My driver's license was cancelled. I had no clue why. Then I found out.
Have you ever told what you thought was an "I am innocent," or "self protective" lie? I told such untruth a couple months after Halloween in 1975. It was easy for me as I was no longer living in my hometown.
Here is what happened: Almost 35 years ago on the afternoon of Halloween, my husband packed his bags and left me to face ghosts, goblins, witches and devils with our two little girls. Hours after he left, as I divided pizza and candy for the three of us, I promised myself that though my husband said he would fight a divorce, somehow I would become free. I was determined to someday find a real marriage.
Divorce is never easy or painless. It constitutes the death of a dream, especially for children. And especially for them, when necessary, the process should be accomplished as quickly as possible. In Pennsylvania at that time, the state's laws were especially barbaric (i.e. no "no fault," no alimony, no equitable division of marital property), and I knew the road ahead would be a long, dreadful one.
I had been extremely close to my mother in law. I did not want to hurt her or to lose her. However, when she learned of my determination to make a new life, I realized I had failed on both counts.
"You are tied down with two little children," she warned. "You have no money or devoted family. You will find men who want to sleep with you, but never one to marry you. After all, you are not getting any younger."

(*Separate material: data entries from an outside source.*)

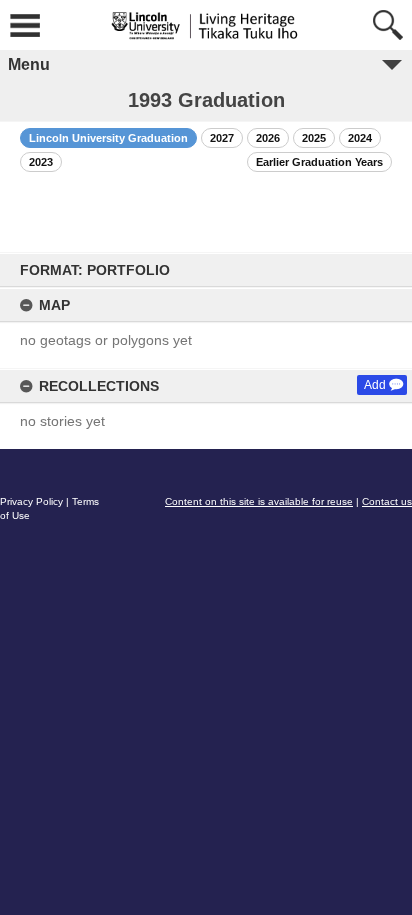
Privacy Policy (31, 501)
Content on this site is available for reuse (259, 501)
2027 (222, 138)
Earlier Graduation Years (319, 162)
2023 (41, 162)
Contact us (387, 501)
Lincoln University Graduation (108, 138)
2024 (360, 138)
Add (375, 385)
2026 (268, 138)
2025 (314, 138)
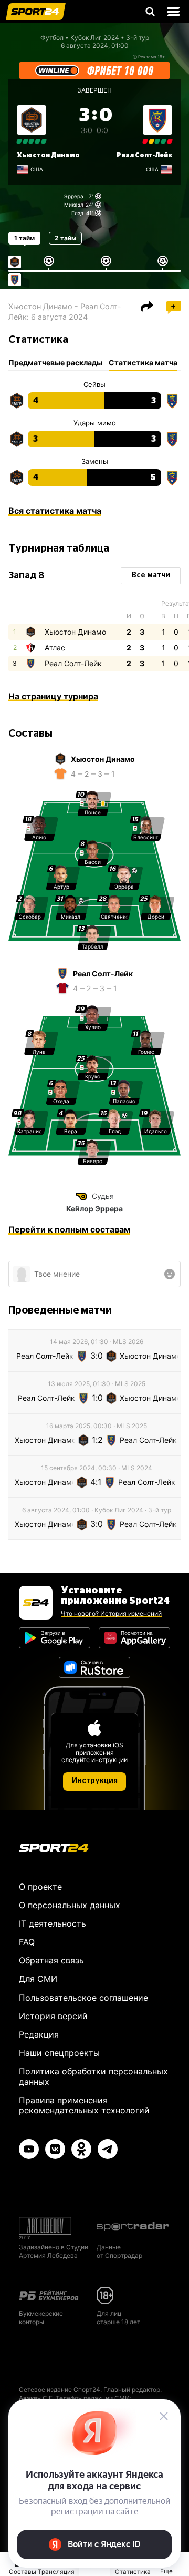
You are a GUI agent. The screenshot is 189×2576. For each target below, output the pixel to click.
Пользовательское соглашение (83, 1997)
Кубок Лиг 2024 (94, 38)
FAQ (27, 1942)
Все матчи (151, 575)
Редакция (39, 2034)
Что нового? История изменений (111, 1613)
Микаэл (73, 204)
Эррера (73, 196)
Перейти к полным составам (69, 1229)
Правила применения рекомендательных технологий (84, 2105)
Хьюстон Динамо (48, 155)
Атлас (55, 647)
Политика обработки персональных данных (93, 2076)
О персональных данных (69, 1905)
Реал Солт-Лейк (144, 155)
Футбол (52, 38)
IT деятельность (52, 1923)
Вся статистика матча (54, 510)
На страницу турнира (53, 696)
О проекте (40, 1886)
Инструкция (95, 1781)
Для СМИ (38, 1978)
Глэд (77, 213)
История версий (53, 2016)
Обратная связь (51, 1960)
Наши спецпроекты (59, 2053)
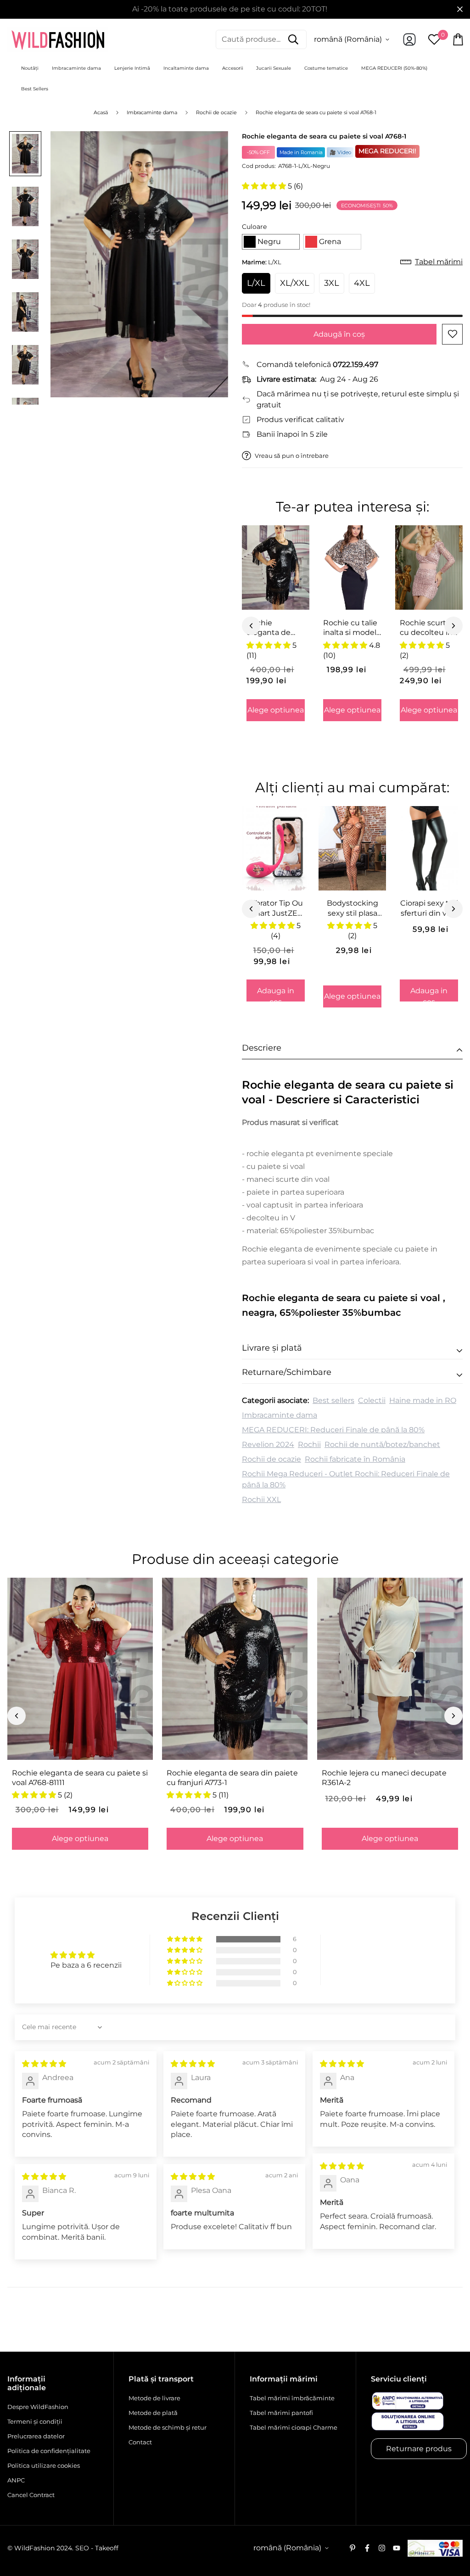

Shaking, I did what my grandmother, who I had lived with as a little girl, did many years before. I zapped three years off of my age. (Bubby may have zapped more.) So 35 at the time and zap: I was 32.
Somehow, someway, throughout my divorce, this lie brought me sense of comfort. I even told a bit of my story to the white haired guy who issued my first Pennsylvania driver's license. "Can you take three years off?" I asked. "Done!" was his fatherly response, and then kindly words that still make my eyes mist: "You look even younger."
For complete disclosure: As soon as my current husband of 30 years and I began to date, I told him the truth. He got it completely: The terror, the lie - by that time knee deep: Friends, doctors, lawyers, forms.
To update and fast forward: My husband and I are soon going away to celebrate our 30th anniversary. My passport, which of course indicates my true age, is crucial to this trip. During the holiday mail madness, an important insurance bill did not reach us. Our insurance agent (who has known me - but not my age - for over 25 years) called to say that even though we would pay immediately, the company insuring us required that my driver's license be checked for authenticity. And guess what I learned: Unknown to me, it had been revoked in 2008.
The print out accompanying this knowledge, almost two years after the fact, had words fit for a suspected terrorist: "indefinite cancel, indefinite recall and/or prison release requirement" -- (ALL IN CAPS). Lordy, I had never even gotten a traffic ticket.
In a follow-up phone call to the Pennsylvania Department of Transportation (Penndot), I learned that my social security card (not just my number) would be necessary for my situation to be reviewed. Now, I have every voter's registration card I have ever received. I have every passport. I have every insurance card. But though I could clearly picture the little bugger, and know I will find it someday, for the life of me, though I pulled apart after drawer, it was no where to be seen. And here was the rub: to get a new one, I was told that it was necessary to leave my passport with the social security office. It would be returned with the new card. However, in my case, I would not have it by the time my husband and I left for our trip.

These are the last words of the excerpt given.